Stored records
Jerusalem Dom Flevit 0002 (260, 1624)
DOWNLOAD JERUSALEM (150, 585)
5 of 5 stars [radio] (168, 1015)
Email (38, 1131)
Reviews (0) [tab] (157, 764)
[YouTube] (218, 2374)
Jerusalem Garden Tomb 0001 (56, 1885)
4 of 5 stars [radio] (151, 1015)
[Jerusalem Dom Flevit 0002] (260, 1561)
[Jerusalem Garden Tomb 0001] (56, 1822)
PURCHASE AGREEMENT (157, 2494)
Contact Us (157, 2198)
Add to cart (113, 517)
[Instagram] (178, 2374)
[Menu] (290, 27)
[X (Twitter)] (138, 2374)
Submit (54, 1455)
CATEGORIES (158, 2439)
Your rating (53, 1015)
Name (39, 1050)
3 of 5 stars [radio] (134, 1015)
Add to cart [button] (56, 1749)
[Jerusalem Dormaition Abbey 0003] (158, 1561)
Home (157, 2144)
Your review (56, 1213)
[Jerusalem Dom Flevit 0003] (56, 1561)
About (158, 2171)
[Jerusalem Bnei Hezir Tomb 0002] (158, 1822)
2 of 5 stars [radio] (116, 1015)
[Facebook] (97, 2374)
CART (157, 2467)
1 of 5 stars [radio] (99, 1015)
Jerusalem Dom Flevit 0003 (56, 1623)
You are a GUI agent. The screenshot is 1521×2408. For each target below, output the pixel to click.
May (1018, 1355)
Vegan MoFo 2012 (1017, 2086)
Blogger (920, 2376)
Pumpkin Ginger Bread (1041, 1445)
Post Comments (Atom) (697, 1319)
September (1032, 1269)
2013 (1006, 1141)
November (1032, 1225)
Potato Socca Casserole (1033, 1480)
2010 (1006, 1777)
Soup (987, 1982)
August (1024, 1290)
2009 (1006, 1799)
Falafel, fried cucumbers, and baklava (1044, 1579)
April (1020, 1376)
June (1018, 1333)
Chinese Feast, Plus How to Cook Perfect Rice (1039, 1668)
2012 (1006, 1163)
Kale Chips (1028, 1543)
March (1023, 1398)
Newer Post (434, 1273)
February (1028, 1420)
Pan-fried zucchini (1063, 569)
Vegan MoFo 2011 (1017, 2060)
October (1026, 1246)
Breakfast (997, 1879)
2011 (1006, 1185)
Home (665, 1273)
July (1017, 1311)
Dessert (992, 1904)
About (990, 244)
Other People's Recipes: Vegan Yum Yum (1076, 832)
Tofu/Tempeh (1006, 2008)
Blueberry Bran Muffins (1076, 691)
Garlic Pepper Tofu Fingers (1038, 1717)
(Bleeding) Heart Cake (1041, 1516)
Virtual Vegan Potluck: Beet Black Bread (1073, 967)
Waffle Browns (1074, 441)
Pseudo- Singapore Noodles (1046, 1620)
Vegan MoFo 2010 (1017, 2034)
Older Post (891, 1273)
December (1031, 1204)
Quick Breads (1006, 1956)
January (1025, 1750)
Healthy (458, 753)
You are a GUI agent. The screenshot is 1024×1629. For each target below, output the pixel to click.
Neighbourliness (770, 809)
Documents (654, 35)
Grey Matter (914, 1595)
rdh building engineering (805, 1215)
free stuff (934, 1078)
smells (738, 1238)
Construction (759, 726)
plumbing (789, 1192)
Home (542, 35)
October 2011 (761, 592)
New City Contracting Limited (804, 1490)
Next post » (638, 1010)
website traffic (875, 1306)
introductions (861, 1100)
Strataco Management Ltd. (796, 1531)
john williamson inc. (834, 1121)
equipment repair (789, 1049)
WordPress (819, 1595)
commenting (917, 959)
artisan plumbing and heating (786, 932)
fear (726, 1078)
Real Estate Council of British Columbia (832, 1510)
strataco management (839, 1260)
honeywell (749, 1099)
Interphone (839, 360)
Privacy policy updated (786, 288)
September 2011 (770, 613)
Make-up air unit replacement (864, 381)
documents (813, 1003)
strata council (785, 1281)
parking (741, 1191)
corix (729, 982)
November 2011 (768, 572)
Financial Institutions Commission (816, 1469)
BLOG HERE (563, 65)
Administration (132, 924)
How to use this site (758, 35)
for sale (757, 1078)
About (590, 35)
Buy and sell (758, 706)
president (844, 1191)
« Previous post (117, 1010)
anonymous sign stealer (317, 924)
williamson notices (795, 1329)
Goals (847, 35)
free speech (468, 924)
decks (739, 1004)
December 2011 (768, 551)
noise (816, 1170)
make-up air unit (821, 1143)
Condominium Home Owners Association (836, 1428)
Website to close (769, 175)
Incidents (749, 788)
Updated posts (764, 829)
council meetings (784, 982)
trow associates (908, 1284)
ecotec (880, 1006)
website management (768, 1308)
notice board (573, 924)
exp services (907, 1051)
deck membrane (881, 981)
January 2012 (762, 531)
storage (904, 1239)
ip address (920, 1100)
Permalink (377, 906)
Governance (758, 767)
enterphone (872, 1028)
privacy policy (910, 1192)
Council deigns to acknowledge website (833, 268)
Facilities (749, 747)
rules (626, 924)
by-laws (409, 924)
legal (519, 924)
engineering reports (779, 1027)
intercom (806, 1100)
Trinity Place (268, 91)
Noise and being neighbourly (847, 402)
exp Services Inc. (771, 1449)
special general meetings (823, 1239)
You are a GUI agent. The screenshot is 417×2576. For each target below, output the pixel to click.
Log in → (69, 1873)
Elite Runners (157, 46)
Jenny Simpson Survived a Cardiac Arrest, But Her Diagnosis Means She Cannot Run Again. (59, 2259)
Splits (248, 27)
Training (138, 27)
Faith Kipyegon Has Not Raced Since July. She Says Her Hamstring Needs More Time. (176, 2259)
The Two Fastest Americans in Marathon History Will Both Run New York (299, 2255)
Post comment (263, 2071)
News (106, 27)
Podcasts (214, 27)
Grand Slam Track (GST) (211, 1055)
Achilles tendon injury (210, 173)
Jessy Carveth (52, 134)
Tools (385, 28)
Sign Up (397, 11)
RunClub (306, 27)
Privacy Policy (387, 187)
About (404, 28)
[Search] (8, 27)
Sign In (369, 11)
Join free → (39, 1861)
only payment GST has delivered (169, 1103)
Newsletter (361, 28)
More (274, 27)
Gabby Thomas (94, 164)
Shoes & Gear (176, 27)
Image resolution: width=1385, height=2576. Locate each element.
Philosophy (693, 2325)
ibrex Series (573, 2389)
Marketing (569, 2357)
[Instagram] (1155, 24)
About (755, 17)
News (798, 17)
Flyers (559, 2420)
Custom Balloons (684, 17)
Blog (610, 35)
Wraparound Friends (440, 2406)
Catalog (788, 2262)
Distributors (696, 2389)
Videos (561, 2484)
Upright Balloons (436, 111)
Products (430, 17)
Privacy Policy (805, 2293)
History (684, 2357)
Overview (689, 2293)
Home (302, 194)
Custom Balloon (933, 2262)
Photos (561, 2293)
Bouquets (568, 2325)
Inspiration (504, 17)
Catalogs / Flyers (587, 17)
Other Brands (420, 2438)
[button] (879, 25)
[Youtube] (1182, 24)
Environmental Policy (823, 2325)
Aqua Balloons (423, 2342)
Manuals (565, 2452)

▶ [Task]:
In the entries above, find the line with "Pseudo- Singapore Noodles (1046, 1620)" and the line with "corix (729, 982)", then set down exactly those two and every line between them, nothing else.

▶ [Problem solution]:
Pseudo- Singapore Noodles (1046, 1620)
Vegan MoFo 2010 (1017, 2034)
Older Post (891, 1273)
December (1031, 1204)
Quick Breads (1006, 1956)
January (1025, 1750)
Healthy (458, 753)
You are a GUI agent. The screenshot is 1024×1629. For each target below, output the pixel to click.
Neighbourliness (770, 809)
Documents (654, 35)
Grey Matter (914, 1595)
rdh building engineering (805, 1215)
free stuff (934, 1078)
smells (738, 1238)
Construction (759, 726)
plumbing (789, 1192)
Home (542, 35)
October 2011 (761, 592)
New City Contracting Limited (804, 1490)
Next post » (638, 1010)
website traffic (875, 1306)
introductions (861, 1100)
Strataco Management Ltd. (796, 1531)
john williamson inc. (834, 1121)
equipment repair (789, 1049)
WordPress (819, 1595)
commenting (917, 959)
artisan plumbing and heating (786, 932)
fear (726, 1078)
Real Estate Council of British Columbia (832, 1510)
strataco management (839, 1260)
honeywell (749, 1099)
Interphone (839, 360)
Privacy policy updated (786, 288)
September 2011 (770, 613)
Make-up air unit replacement (864, 381)
documents (813, 1003)
strata council (785, 1281)
parking (741, 1191)
corix (729, 982)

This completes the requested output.